"Proteins of the FGF group are currently used in experimental methods of cell culture. They are added to the cocktail of nutritious medium in order to grow various cell cultures of animal origin. However, we can go beyond cell culture, for example, we can use them in fast wound treatment medicine," explains Vitaly Kozin, Head of the project, Assistant Professor at St Petersburg University.
Embryologists of St Petersburg University studied FGF of Alitta virens. This annelids live in the White Sea. They are the largest annelids (up to half a meter long) and thanks to their unusual color they are look very impressive. They are extremely fecund, live long (three to seven years) and are able to grow lost body parts. Also, one can catch them with a scoop net: during spawning that happens at the end of June—beginning of July, when the animals swarm near the water surface. This is how the researchers gathered them. After that they fertilized them artificially in a laboratory and grew new individuals in controlled environment that were suitable for research.
First, the embryologists studied bioinformatics data base where they found the genes they were interested in. Then they described the structure and origins of the genes in order to compare them with the part of DNA which play the similar role in humans. Alitta virens has only two ligands (molecules that bind to cell surface thereby transmitting the signal) and two FGF receptors, which is much less than in humans.
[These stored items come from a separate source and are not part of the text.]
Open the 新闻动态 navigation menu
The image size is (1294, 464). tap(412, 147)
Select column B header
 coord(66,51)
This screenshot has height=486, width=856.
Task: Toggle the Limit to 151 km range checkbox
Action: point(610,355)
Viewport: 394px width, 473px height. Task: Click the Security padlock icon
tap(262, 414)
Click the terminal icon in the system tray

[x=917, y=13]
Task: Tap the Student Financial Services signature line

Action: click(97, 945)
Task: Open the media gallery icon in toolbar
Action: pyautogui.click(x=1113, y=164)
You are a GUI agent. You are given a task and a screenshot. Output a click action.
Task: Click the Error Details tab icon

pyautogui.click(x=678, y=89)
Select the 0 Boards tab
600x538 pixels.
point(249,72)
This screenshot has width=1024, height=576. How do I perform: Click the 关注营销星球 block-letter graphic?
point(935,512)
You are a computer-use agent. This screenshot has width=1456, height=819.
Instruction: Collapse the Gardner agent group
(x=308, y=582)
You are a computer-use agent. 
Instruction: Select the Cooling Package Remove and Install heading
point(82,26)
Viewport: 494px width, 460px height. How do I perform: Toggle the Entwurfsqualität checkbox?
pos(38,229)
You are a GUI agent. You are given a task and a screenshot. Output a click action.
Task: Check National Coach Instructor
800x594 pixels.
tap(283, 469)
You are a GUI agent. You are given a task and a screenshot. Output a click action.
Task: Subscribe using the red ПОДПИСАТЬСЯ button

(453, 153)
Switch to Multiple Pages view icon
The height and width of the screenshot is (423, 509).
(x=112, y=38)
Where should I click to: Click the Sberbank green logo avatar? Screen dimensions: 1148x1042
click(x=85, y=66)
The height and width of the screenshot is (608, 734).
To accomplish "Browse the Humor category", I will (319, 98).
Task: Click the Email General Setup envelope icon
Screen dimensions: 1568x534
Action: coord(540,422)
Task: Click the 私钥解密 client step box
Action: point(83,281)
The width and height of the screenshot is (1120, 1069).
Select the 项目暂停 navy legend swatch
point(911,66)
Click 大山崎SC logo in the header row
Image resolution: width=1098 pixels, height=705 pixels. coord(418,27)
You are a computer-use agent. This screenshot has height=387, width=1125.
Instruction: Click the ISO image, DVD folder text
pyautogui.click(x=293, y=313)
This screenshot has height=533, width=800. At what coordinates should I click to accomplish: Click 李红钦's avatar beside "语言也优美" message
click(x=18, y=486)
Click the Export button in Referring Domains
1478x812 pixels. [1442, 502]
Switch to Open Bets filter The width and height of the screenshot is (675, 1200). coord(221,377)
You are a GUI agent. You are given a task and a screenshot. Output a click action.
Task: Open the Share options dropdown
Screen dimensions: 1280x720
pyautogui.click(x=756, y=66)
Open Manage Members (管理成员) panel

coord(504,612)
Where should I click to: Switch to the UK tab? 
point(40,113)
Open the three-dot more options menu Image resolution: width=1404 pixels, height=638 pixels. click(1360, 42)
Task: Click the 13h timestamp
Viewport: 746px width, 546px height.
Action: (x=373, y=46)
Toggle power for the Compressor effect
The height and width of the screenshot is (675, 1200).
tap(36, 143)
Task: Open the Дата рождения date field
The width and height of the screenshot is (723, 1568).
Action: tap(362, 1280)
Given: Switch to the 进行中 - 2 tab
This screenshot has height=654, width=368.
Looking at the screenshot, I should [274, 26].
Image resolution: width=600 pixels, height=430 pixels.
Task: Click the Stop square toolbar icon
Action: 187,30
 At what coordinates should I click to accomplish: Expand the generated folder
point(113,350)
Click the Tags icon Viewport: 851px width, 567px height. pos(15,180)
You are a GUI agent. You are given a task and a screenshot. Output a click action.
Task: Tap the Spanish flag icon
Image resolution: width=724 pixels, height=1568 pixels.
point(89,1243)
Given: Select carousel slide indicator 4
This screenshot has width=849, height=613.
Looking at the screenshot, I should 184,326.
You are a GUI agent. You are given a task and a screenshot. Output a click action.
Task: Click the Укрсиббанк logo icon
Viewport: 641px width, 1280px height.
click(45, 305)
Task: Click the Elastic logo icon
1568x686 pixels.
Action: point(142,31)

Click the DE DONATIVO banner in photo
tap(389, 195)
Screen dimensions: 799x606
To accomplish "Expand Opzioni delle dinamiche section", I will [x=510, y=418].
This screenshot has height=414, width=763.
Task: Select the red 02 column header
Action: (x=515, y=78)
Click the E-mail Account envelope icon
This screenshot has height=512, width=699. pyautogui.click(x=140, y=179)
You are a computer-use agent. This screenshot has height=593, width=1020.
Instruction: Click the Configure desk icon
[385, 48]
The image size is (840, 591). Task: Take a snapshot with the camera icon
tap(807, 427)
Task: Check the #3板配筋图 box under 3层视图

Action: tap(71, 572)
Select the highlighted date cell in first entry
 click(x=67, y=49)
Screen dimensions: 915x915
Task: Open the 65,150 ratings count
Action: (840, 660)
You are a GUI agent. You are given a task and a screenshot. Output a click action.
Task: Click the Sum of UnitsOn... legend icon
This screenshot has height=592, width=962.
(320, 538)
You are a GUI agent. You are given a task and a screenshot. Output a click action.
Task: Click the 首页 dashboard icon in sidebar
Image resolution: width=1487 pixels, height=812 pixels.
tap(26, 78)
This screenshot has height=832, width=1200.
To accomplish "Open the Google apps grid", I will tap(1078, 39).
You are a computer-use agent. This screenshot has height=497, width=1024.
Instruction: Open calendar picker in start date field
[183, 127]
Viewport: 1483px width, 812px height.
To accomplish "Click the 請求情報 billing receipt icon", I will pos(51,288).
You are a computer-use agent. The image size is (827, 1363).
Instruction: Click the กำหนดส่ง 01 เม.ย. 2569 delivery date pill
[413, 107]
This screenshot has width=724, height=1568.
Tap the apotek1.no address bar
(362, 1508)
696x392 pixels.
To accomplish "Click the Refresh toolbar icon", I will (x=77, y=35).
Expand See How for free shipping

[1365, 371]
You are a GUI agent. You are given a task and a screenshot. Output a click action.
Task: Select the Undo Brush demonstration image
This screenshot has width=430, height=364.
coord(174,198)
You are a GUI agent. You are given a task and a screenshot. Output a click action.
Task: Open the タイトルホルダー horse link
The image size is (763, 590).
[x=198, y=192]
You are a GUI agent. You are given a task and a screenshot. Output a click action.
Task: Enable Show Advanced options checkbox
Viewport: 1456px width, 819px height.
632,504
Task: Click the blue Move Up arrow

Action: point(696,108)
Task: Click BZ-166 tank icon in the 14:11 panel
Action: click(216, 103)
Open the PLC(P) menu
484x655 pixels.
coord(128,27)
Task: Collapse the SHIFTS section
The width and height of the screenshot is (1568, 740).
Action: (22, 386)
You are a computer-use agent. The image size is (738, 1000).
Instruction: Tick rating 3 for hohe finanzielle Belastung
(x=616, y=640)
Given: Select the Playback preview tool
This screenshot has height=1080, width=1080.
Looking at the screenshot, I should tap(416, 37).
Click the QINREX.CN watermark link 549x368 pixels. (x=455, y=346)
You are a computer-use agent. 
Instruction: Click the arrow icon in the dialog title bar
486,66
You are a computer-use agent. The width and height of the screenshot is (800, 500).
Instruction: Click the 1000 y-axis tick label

Then the scientists extracted these genes products from Alitta virens that were regenerating after damage, and cloned their fragments. They synthesized detectable probes that made it possible to see where exactly these genes work in worms. The method is called hybridisation in situ, which means RNA sticking inside the body.
When the time and the place of gene activity was identified, the scientists artificially blocked receptors and intermediates of FGF signaling pathway by adding inhibitors SU5402 and U0126 into sea water where the worms lived. The process was monitored using antibodies with a special color, fluorescent dyes and impulse laballing of DNA precursors. It turned out that blocking of FGF affected not only the process of cell division in the damaged part of the body, but also the regeneration process in general. The control animals (those that did not receive inhibitors) started cell division in four hours after amputation and regeneration of muscles and nerves was observed for six days, whereas, inhibitors stopped regeneration completely.
"We managed to study the mechanism of regeneration of the tissues in Alitta virens. This knowledge can be used for therapeutic approaches in regenerative medicine. The study showed that the principal role of FGF in vertebrates and invertebrates does not differ. The analysis showed that participation of FGF in regenerating processes must have existed in a common ancestor of animals with bilateral symmetry that lived 500 million years ago. We are still to find out what was the reason for slowing of regeneration in humans. This summer we will test synthesized fibroblast growth factor on Alitta virens. Perhaps, its increased level in comparison with a natural one will lead to speeding up regeneration. Also, we need to find out how damaging of tissues activates FGF and what other parts of genome comply with its signals," said Kozin.